Das Gesamtprojekt ist Teil von INIS, der Fördermaßnahme "Intelligente und multifunktionelle Infrastruktursysteme für eine zukunftsfähige Wasserversorgung und Abwasserentsorgung". Welche weitreichenden Ziele werden dort gesetzt?

Das Bundesministerium für Bildung und Forschung (BMBF) fördert im Rahmen des Förderschwerpunktes "Nachhaltiges Wassermanagement" (NaWaM) mit der Fördermaßnahme "Intelligente und multifunktionelle Infrastruktursysteme für eine zukunftsfähige Wasserversorgung und Abwasserentsorgung" (INIS) die Erforschung und Erprobung neuer Ansätze in der Wasserwirtschaft mit ca. 30 Mio. €. Im Rahmen der BMBF-Fördermaßnahme INIS werden in den kommenden drei Jahren 13 Verbundvorhaben gefördert, mit dem Ziel, innovative und umsetzbare Lösungen für die Anpassung der Wasserversorgung und Abwasserentsorgung an veränderte Rahmenbedingungen in Deutschland unter Beibehaltung vorhandener Qualitätsstandards zu entwickeln. Dabei werden aufbauend auf zukunftsweisenden Konzepten innovative Technologien und neuartige Managementinstrumente erarbeitet.
Übergeordnete Themen dabei sind beispielsweise der ressourcenoptimierte Betrieb sowie flexible und anpassungsfähige Lösungen in Hinblick auf veränderte Umweltbedingungen. Eine wichtige Grundlage für die Entwicklung solcher "intelligenter" Infrastrukturen ist, dass sie mit Siedlungs- und Infrastrukturkonzepten, die die jeweiligen teilräumlichen Besonderheiten berücksichtigen, verknüpft werden. Dies schließt die Entwicklung neuartiger und sektorübergreifender Systemlösungen ein.
Kennzeichen der beteiligten Forschungsvorhaben sind deren interdisziplinäre Vorgehensweise sowie das enge Zusammenwirken von Wissenschaft und Praxis. Der Modellcharakter und die Übertragbarkeit der Ergebnisse werden dadurch gestärkt, dass sie in Kommunen und Regionen erarbeitet und erprobt werden, die unterschiedliche Randbedingungen aufweisen.

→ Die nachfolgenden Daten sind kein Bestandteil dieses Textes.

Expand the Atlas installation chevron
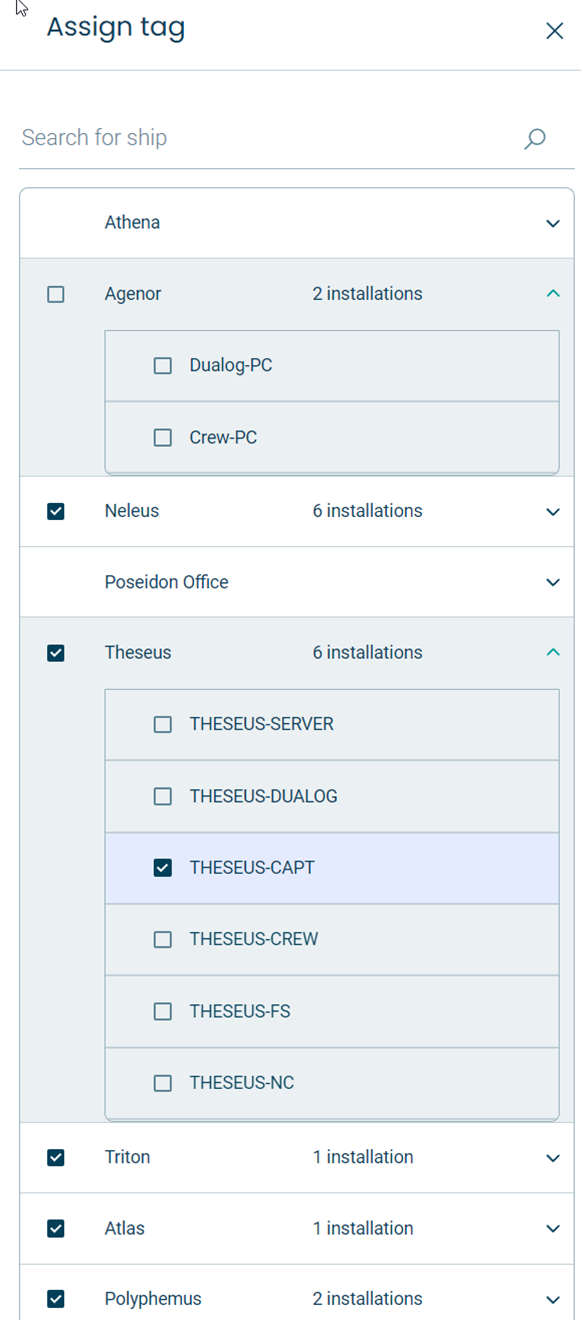 click(553, 1229)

Die deutsche Wasserbranche steht insgesamt auf stabilen Fundamenten. Gibt es bereits Einzelbeispiele dafür, dass die Kommunen ihre Zukunftsfähigkeit selbst gestalten?

Unsere beiden Modellkommunen mit den am Projekt beteiligten Unternehmen sind für uns quasi die Paradebeispiele dafür. Frankfurt am Main steht seit langem für innovative Klima- und Energiekonzepte. Die Hebung der energetischen Potenziale des Abwassers ist eine konsequente Erweiterung dieser Strategie. Und HAMBURG WASSER kann man sicherlich als das momentan experimentierfreudigste, deutsche Unternehmen aus dem Bereich der Siedlungswasserwirtschaft bezeichnen. Dies zeugt von einem entsprechenden unternehmerischen Weitblick.

Wie sichern Sie die Nutzung der zu erwartenden Forschungsresultate in der betrieblichen Praxis?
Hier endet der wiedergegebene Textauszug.